Troppi vincoli in America, per fare hamburger non ci resta che la Cina

Redazione

C’è il problema del minimum wage, il salario minimo di 7,25 dollari l’ora sul quale da mesi i lavoratori dei fast food americani protestano e scioperano in tutto il paese – e l’Amministrazione Obama sta dalla loro parte, anche se su posizioni più moderate (i lavoratori vorrebbero portare il salario a 15 dollari l’ora, Obama si accontenterebbe di 10). C’è l’etanolo, il biogas ottenuto dal mais che si è preso gran parte dei raccolti e ha fatto aumentare il prezzo del mangime per i bovini e quindi della carne.

    C’è il problema del minimum wage, il salario minimo di 7,25 dollari l’ora sul quale da mesi i lavoratori dei fast food americani protestano e scioperano in tutto il paese – e l’Amministrazione Obama sta dalla loro parte, anche se su posizioni più moderate (i lavoratori vorrebbero portare il salario a 15 dollari l’ora, Obama si accontenterebbe di 10). C’è l’etanolo, il biogas ottenuto dal mais che si è preso gran parte dei raccolti e ha fatto aumentare il prezzo del mangime per i bovini e quindi della carne. C’è l’Obamacare, che è entrato a pieno regime a inizio anno (ma menomato dai giudici e dal suo stesso terribile funzionamento) e che impone ai ristoranti di acquistare per i dipendenti piani assicurativi spesso più costosi di quelli che si trovano sul mercato. Ci sono troppe regolamentazioni e condizioni fiscali svantaggiose. C’è un clima avverso, con la first lady che pianta i broccoli nel giardino della Casa Bianca, fa campagne martellanti contro l’obesità e vede i tripli hamburger come fumo negli occhi.

    Così per i proprietari di fast food, uno dei patrimoni nazionali d’America, le cose stanno iniziando a farsi più dure. E c’è chi, come Andy Puzder, proprietario della Cke Restaurants, gruppo che comprende le catene Carl’s Jr. e Hardee’s, sta iniziando a pensare che sia più conveniente vendere shu tiao a Shanghai o kartofel’ fri a San Pietroburgo piuttosto che patriottiche french fries. “Nell’attuale clima imprenditoriale degli Stati Uniti, regolamentazioni e vincoli fiscali finiscono per frenare energie imprenditoriali altrimenti dinamiche”, ha detto Puzder a Katie Little di Cnbc. “Ci piacerebbe vedere più crescita sul mercato interno. Sfortunatamente, è più facile aprire i nostri franchising in Siberia che in California”, ha aggiunto. I numeri sono notevoli: negli ultimi tre anni l’aumento dei ristoranti della Cke in America è stato del 2 per cento, del 53 nel resto del mondo. E le prospettive lo sono ancora di più: nei prossimi anni Puzder conta di aprire 500 ristoranti in Brasile, da zero che sono ora, e “mille o duemila” in Cina. L’espansione in Russia è “aggressiva”.

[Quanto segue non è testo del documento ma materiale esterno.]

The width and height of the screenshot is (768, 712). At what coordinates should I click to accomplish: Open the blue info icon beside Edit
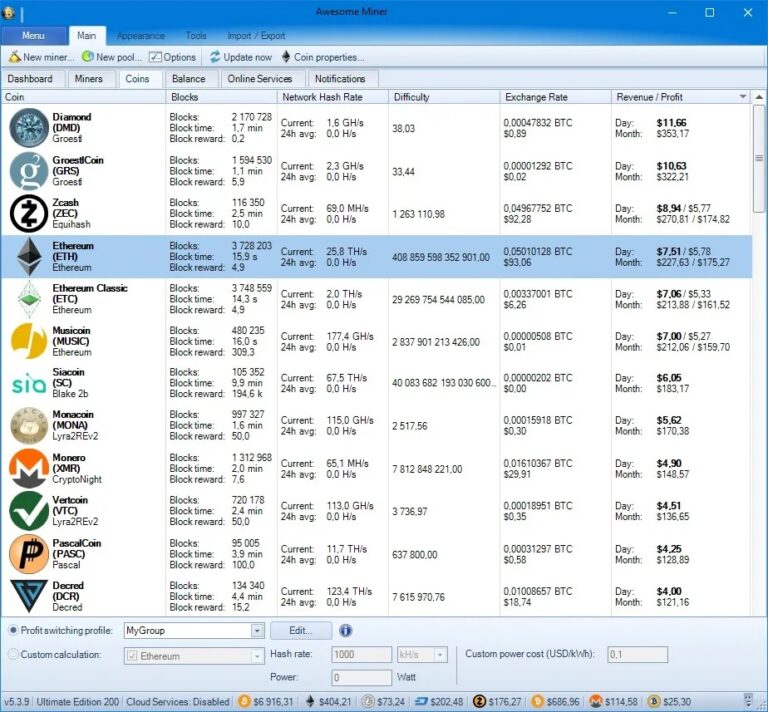click(345, 630)
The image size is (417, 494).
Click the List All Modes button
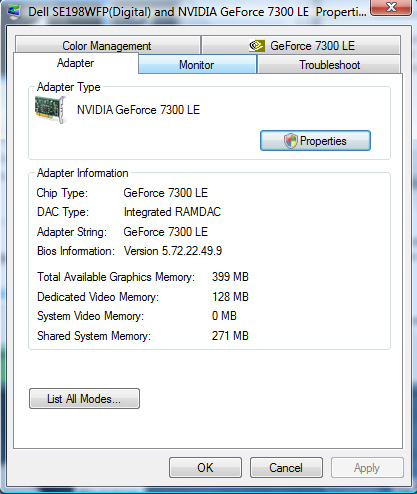coord(84,398)
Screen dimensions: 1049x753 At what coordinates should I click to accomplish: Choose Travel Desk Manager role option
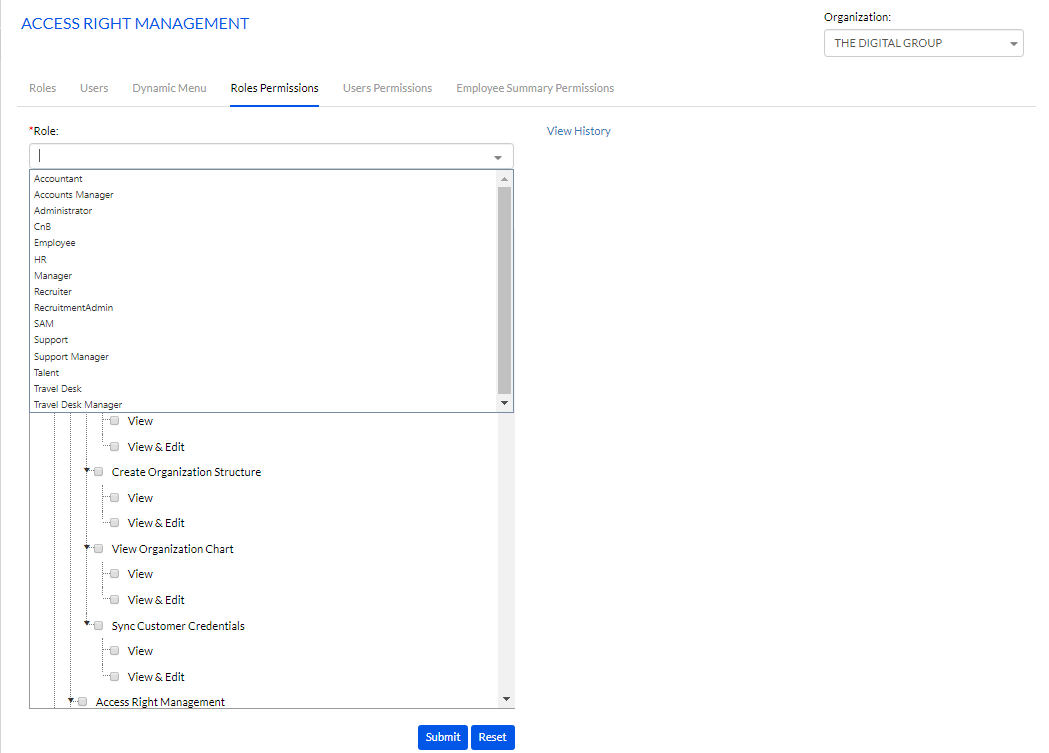pos(78,405)
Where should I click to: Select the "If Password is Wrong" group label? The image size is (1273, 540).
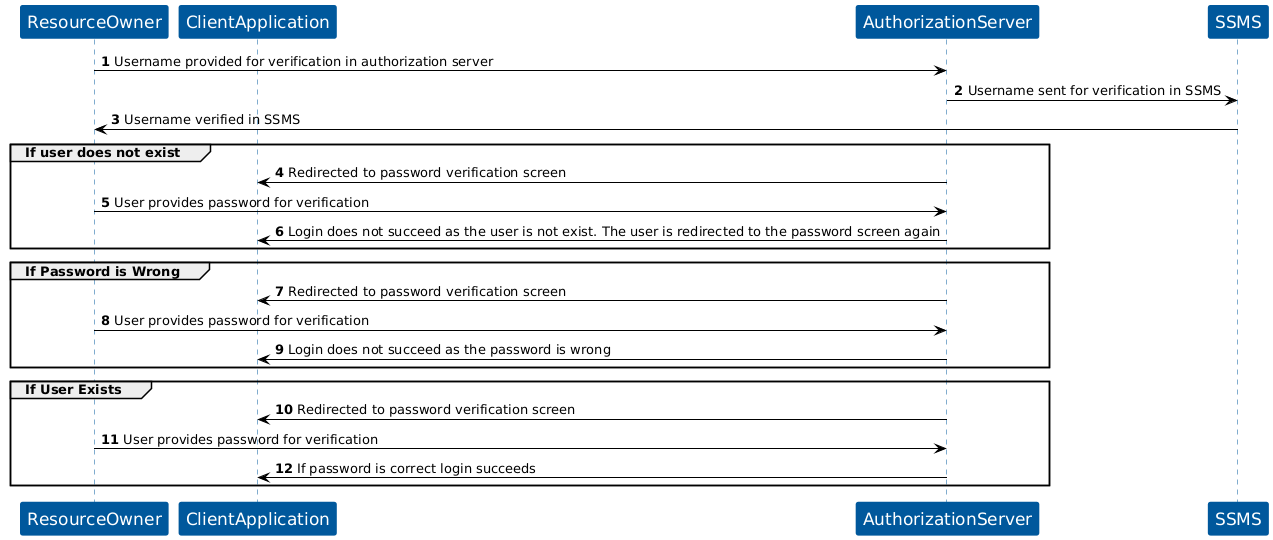point(102,271)
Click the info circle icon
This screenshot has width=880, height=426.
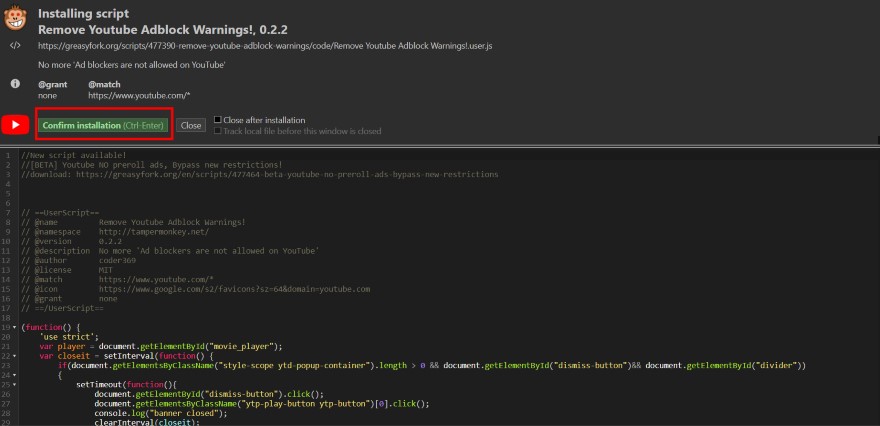[x=15, y=84]

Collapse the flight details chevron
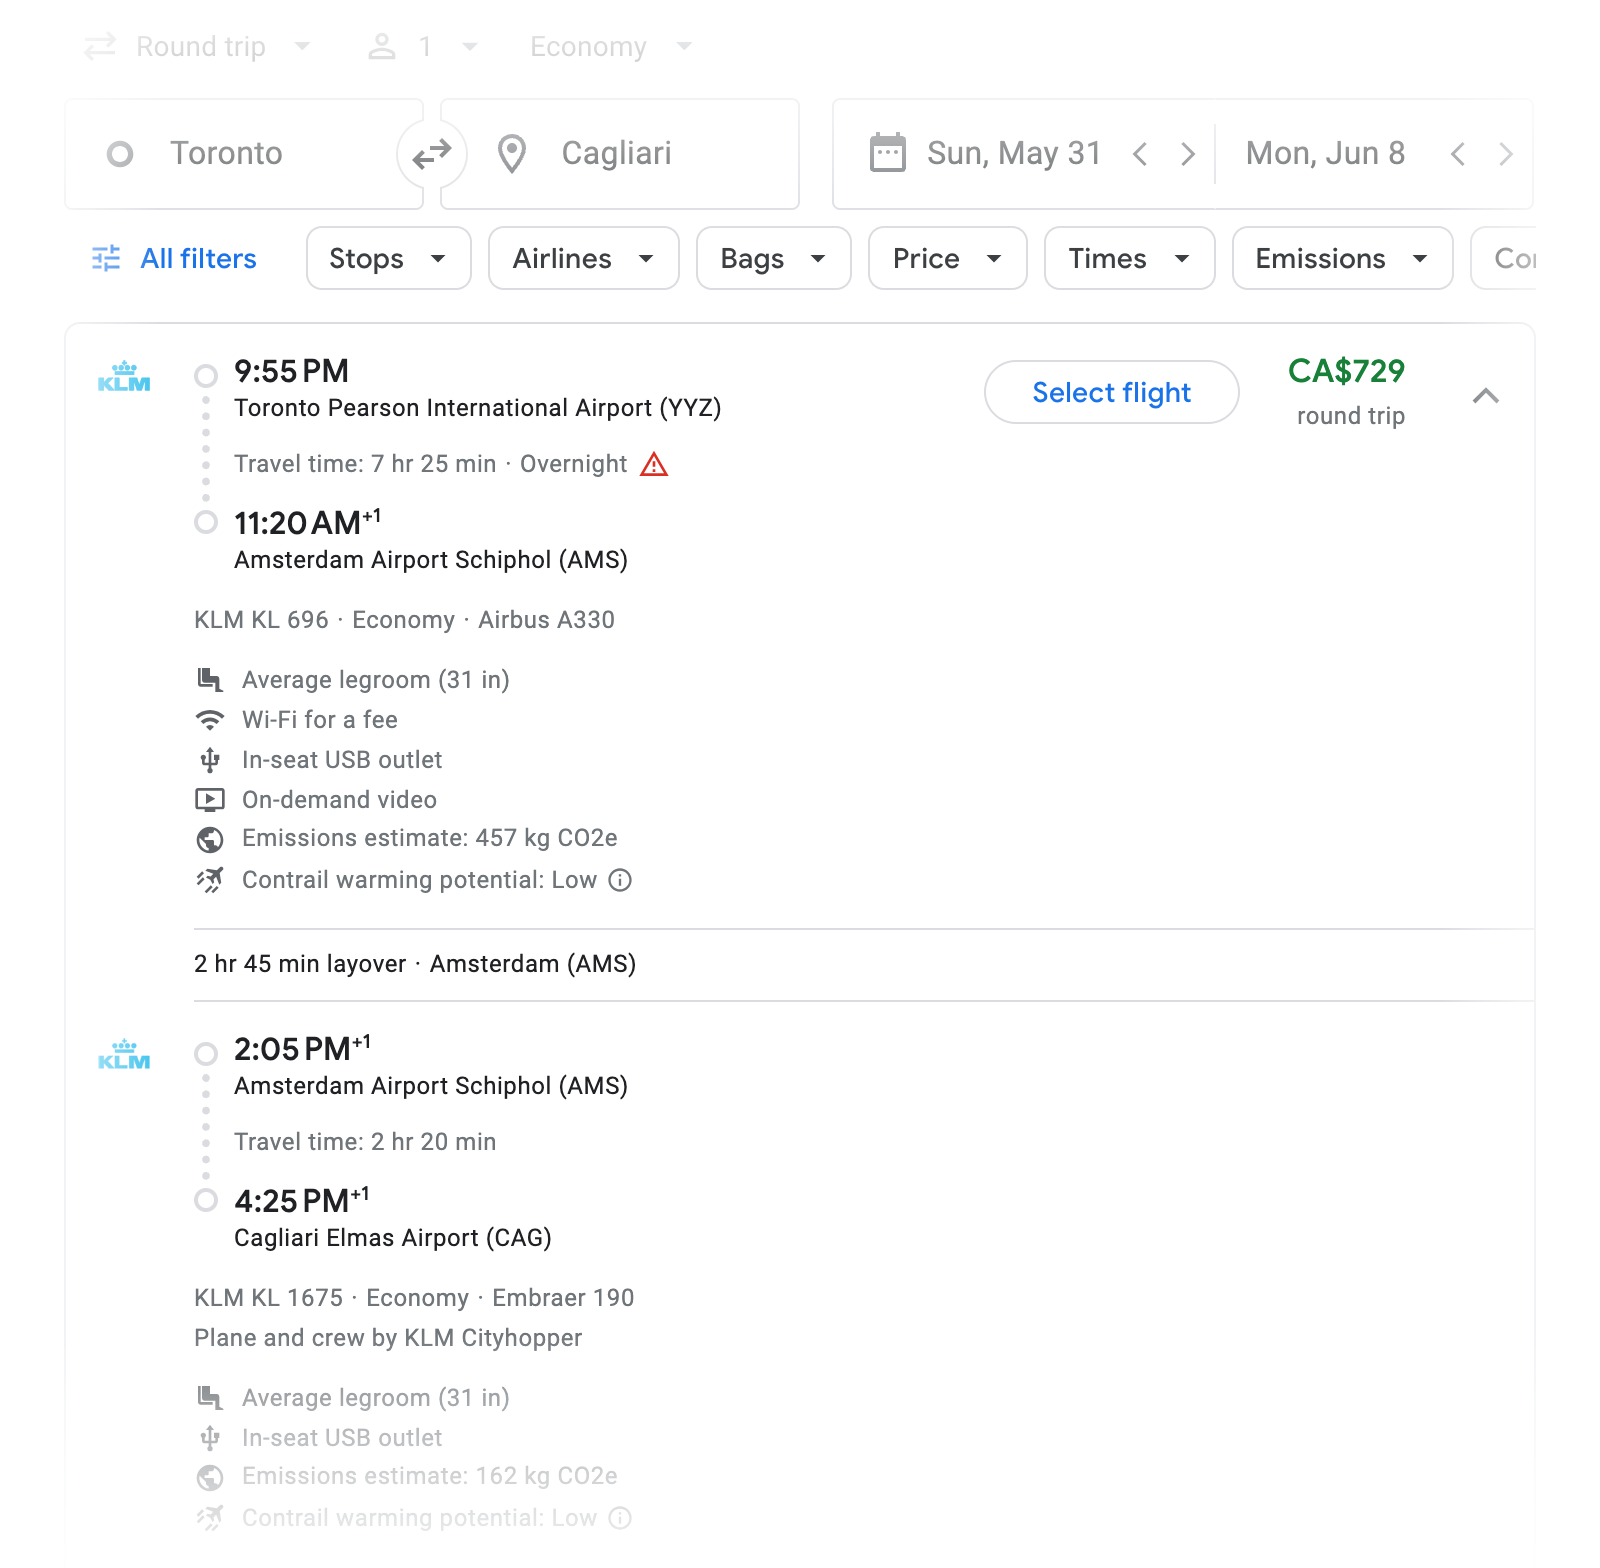pos(1485,396)

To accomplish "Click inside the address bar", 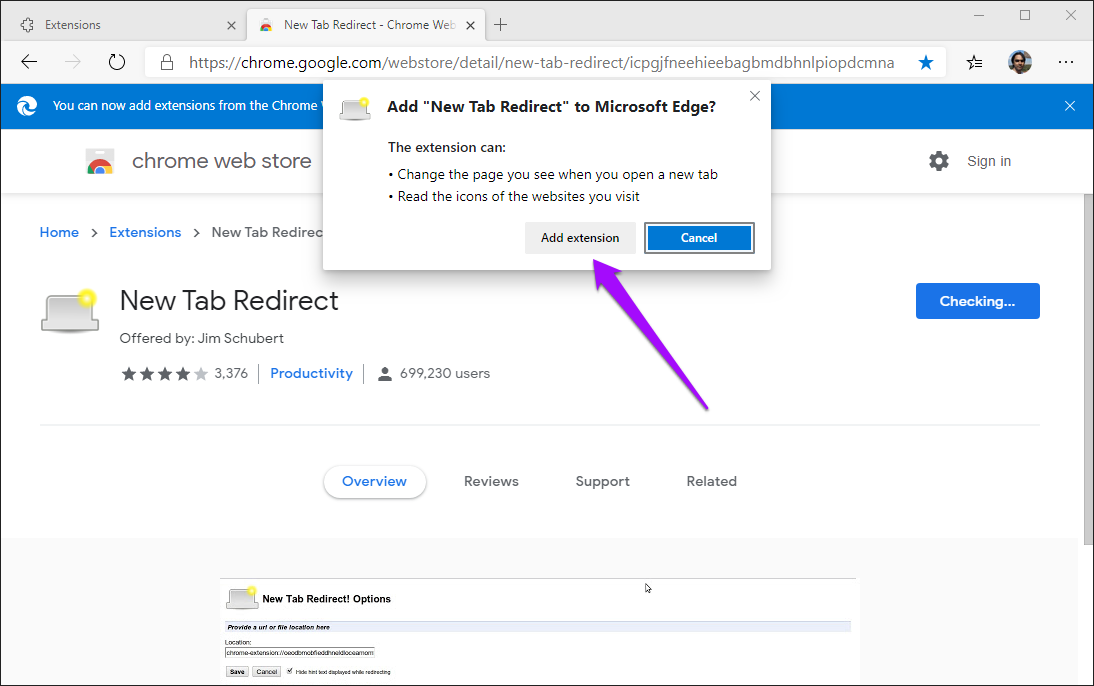I will tap(500, 61).
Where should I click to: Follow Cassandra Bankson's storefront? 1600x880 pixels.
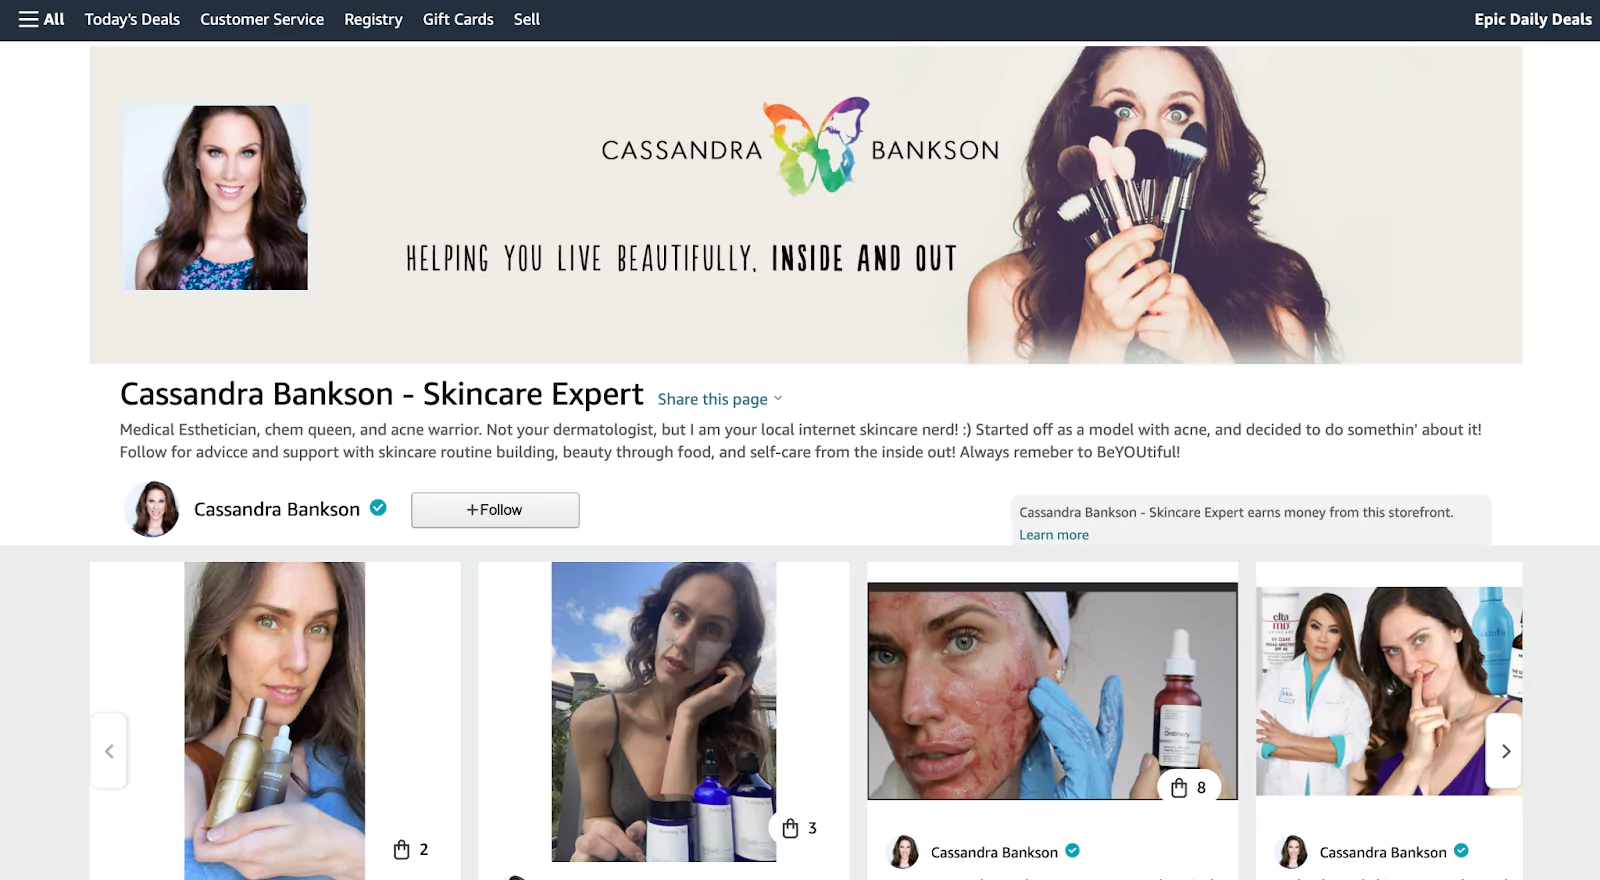(x=495, y=510)
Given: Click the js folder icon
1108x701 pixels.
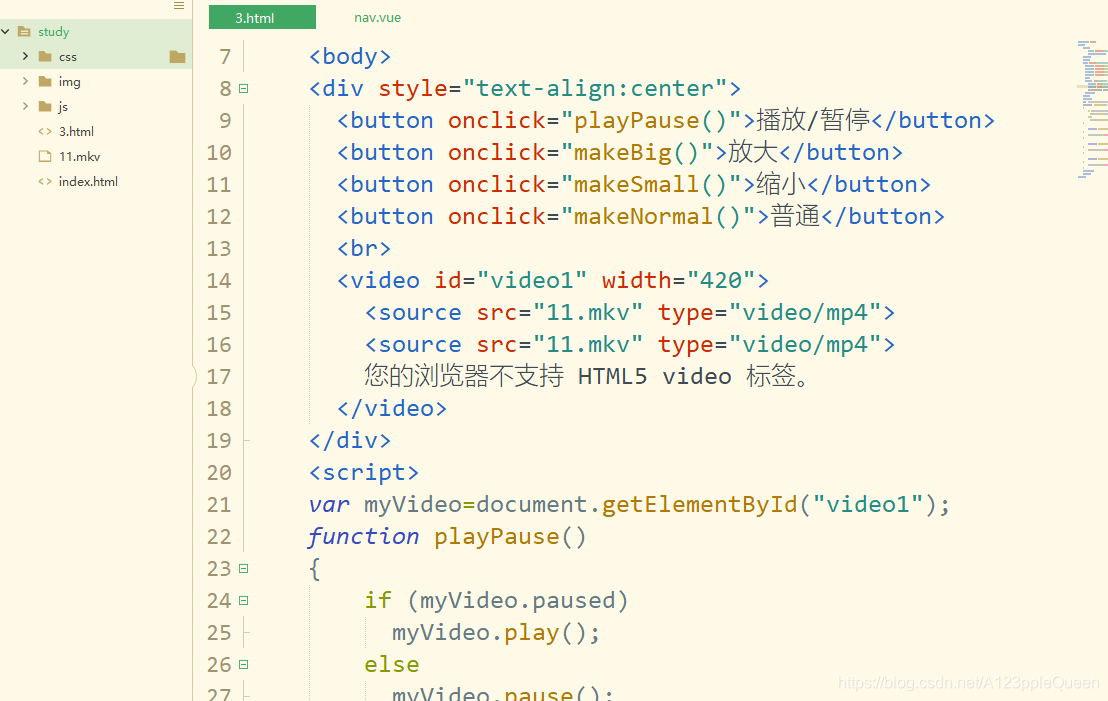Looking at the screenshot, I should point(44,106).
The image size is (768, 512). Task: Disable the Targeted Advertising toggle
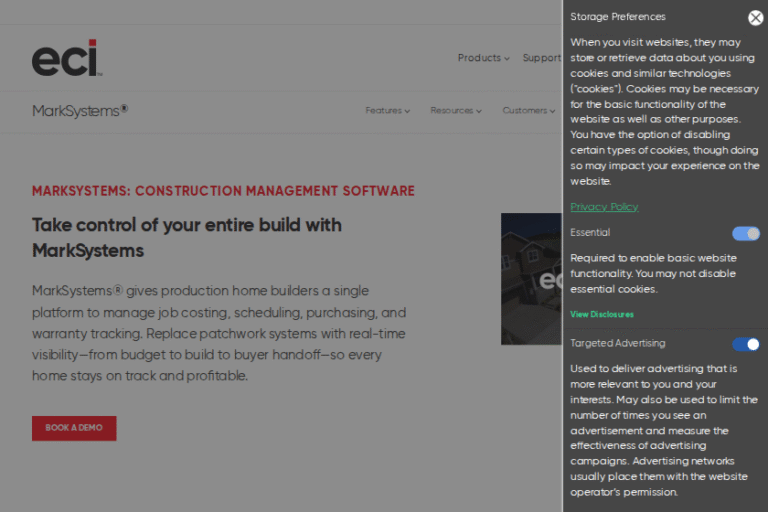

    Perfino in India, dove gli hamburger non li possono mangiare, ci sono prospettive di crescita (con crocchette di pollo e panini vegetariani), ma i nuovi paradisi del fast food rimangono la Cina, la Russia, l’est Europa. Luoghi dove le decisioni sono centralizzate e sempre esecutive anche a costo di essere violente, dove l’economia è libera dai lacci della burocrazia e dalle pastoie della tutela del lavoratore. Soprattutto, dove c’è una classe media che cresce, è sempre più ricca e sempre più vorace di hamburger, patatine fritte e salse made in Usa. “Continueremo a combattere la buona battaglia di aprire ristoranti e creare posti di lavoro” anche in America, dice Puzder, ma un governo troppo asfissiante ormai ha fatto sì che “eccetto l’Antartide, non mi vengono in mente altri paesi in cui non stiamo cercando opportunità”. Negli ultimi tre anni i ristoranti di Puzder all’estero sono diventati più di quelli in patria, è la prima volta per una grande compagnia come la Cke, ma per l’America, che sulla classe media che va al fast food in famiglia ha costruito parte della sua epopea, è un segnale preoccupante se si vendono più shu tiao che patatine fritte. Ancora di più lo è se per venderle bisogna bussare alla porta di governi che alle epopee americane preferiscono le decisioni (certo efficientissime) di un Politburo.